The Fever have not only welcomed Howard back to the franchise, but her entire family.
“With us coming to the Fever, it was just that they all included us all the time,” Duckworth said. “It was always Prince, me and Tasha. It was never just Tasha. They made it always a family thing, and that made me feel more comfortable that they always included us. So that’s one thing that was really important to me, that our son was included, and that I was included in this move.”
How Natasha Howard fits into Indiana’s locker room culture
Howard is walking back into the building she started her career in as a seasoned veteran, ready to be that prominent voice for young players like Caitlin Clark, Aliyah Boston and Lexie Hull. Most importantly, she fits into the locker room culture Krauskopf and Cox have been trying to build for their young core.
“The young group that we’re bringing back, you know, asked us to protect our locker room, you know, protect the culture that we’ve got started,” Krauskopf said. “That was very intentional. And so, you know, Natasha, knowing her when she was a young player, and then watching how when you go to other teams, and you help other teams win championships. That’s really something special.”
Howard, Krauskopf said, has been the same determined, passionate person since she and former coach Lin Dunn went to meet her at the ACC championship in 2014. She didn’t change when they eventually drafted her following the season, or when she was traded to Minnesota.
When she headed to Seattle, she kept that same mentality on her third team in five years.
“I loved, loved playing with Tash,” Seattle Storm legend Sue Bird said on her ‘A Touch More’ podcast with Megan Rapinoe. “I can’t say enough about Tash. She’s just this glue player that doesn’t get enough shine for what she does, because a lot of what she does doesn’t show up in the box score, but she’s just always in the right place at the right time. A player like that complements what Indiana is building.”

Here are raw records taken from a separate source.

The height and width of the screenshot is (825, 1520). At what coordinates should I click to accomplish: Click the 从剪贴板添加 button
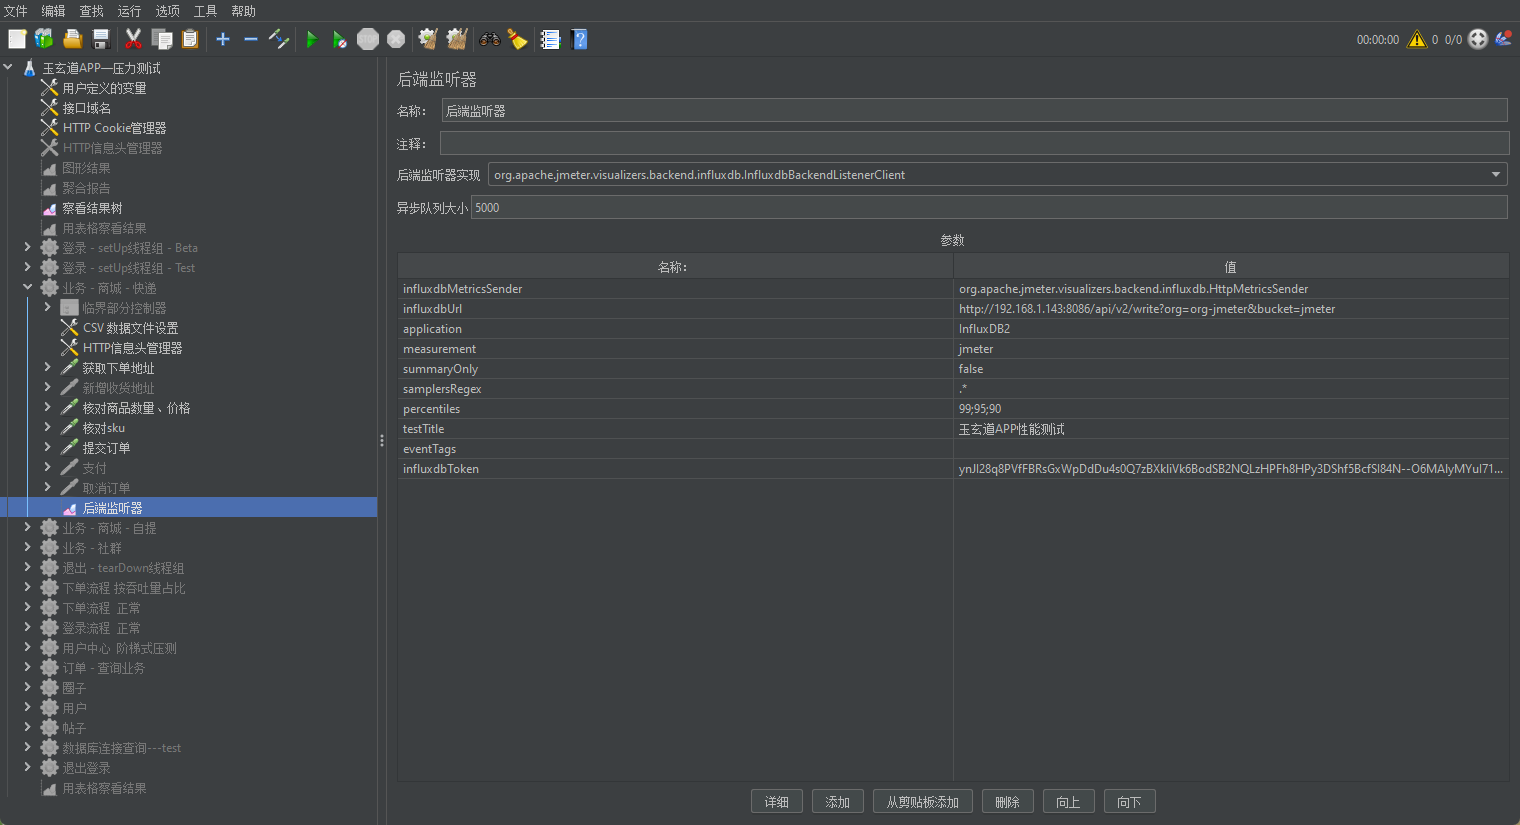[922, 802]
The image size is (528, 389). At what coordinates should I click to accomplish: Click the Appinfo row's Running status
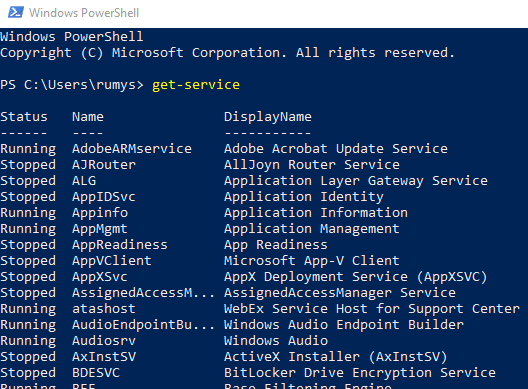(x=28, y=213)
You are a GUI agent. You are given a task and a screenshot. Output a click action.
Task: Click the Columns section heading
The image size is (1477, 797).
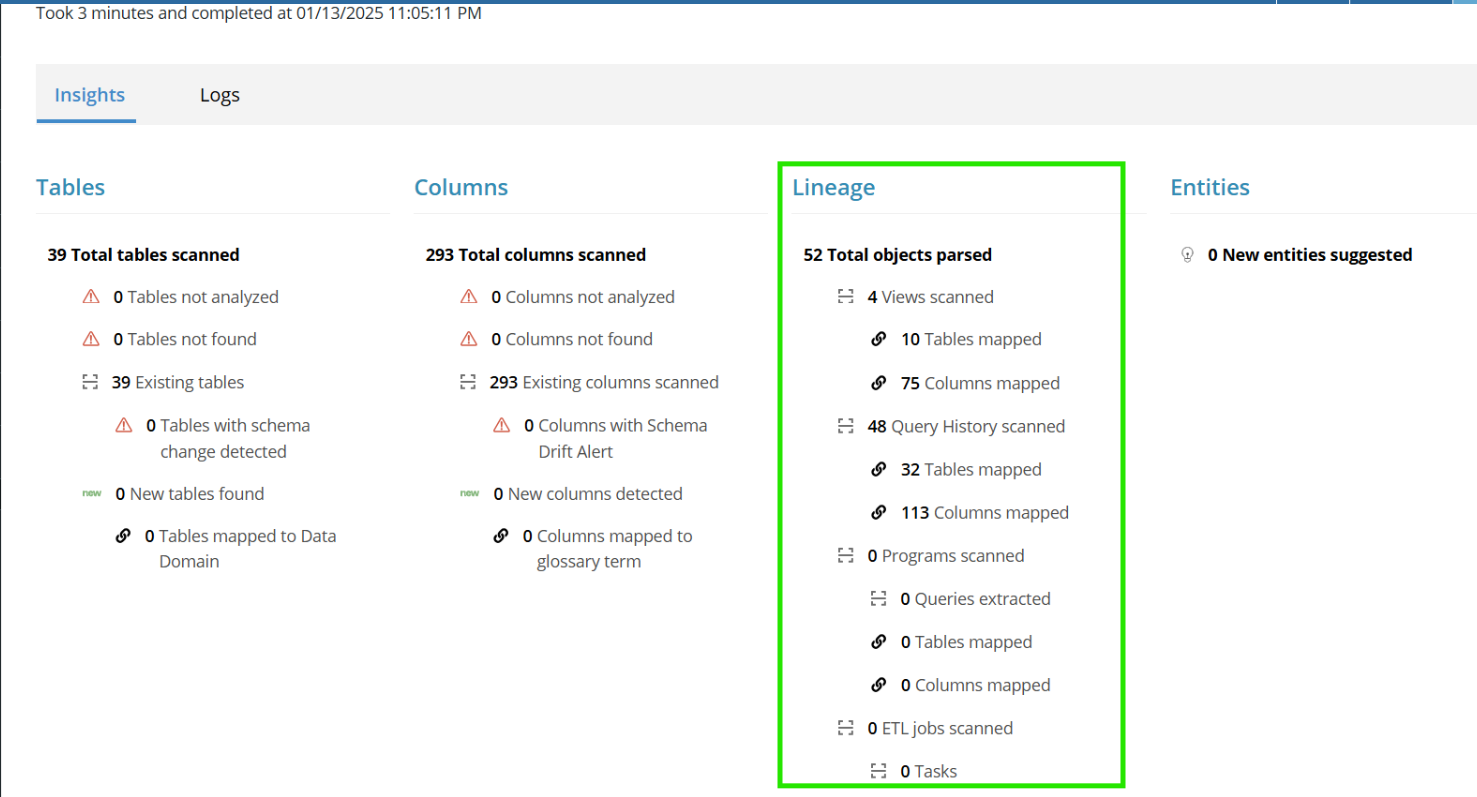(x=461, y=187)
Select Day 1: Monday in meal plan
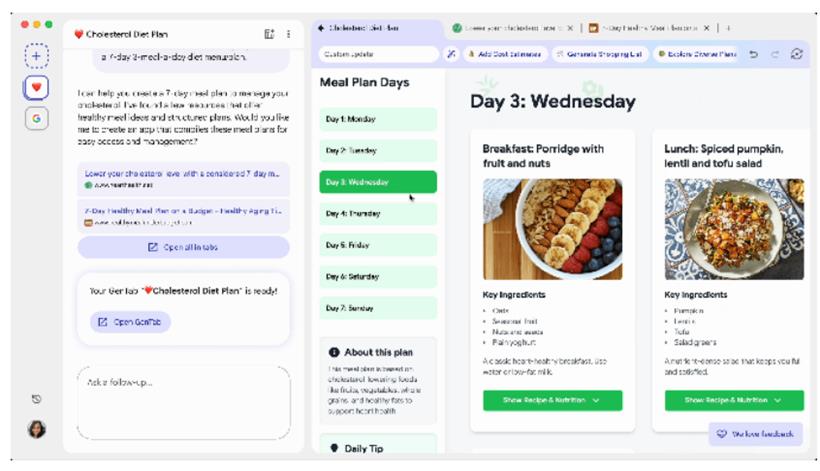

And, because of the culture the Fever are trying to build with their young core, they have high standards for who they’re going to bring to Indianapolis.
Just as Howard wanted a team that could pour into her, as a person and as a player, the Fever wanted the same thing. They made sure they got that with Howard.
“I think every person you ask in this league, past teammates that they’ve had, they only say good things about them, and that’s the reason all the top teams were going after these type of players, because they know what type of person they are in the locker room,” Clark said of Howard and Bonner. “From the type of player they are, but more so their leadership, their knowledge of the game, how hard they work, and those were the only people that we were going to add to this.”